**Stored records:**
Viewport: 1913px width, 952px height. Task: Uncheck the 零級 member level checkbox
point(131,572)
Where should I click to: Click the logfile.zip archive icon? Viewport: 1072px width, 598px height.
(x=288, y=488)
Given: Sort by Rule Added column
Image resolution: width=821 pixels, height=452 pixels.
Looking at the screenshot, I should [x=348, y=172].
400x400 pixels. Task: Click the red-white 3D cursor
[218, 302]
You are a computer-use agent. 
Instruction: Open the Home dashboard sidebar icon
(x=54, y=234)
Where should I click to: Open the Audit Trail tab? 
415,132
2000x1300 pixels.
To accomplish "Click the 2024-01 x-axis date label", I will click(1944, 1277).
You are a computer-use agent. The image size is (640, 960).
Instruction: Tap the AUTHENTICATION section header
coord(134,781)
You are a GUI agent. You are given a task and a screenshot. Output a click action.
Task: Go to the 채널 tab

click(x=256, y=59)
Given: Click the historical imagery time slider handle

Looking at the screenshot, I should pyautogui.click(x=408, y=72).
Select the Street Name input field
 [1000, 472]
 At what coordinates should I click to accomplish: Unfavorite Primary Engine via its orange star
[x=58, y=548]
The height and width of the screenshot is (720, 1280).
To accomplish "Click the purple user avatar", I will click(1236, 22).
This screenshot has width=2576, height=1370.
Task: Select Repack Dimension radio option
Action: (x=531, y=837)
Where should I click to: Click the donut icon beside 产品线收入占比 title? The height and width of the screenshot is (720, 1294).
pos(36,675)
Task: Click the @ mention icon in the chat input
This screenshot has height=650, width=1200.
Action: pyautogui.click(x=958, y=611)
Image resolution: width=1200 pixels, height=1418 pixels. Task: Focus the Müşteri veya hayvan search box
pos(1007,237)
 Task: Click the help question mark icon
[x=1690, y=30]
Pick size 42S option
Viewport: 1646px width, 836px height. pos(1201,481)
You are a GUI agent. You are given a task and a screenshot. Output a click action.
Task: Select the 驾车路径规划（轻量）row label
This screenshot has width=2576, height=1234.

**Problem to work on:**
Tally the lines in the rows above that contain the string "accomplish", with case counting. Give only the number.

**Complete answer:**
3